** THE PROBLEM **
Each entry should appear in the answer exactly as written.

Stored data:
»»
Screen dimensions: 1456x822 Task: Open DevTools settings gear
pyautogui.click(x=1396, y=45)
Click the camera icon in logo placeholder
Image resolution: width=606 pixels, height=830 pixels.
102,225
««
** RESULT BELOW **
Screen dimensions: 1456x822 Task: Open DevTools settings gear
pyautogui.click(x=1396, y=45)
Click the camera icon in logo placeholder
Image resolution: width=606 pixels, height=830 pixels.
102,225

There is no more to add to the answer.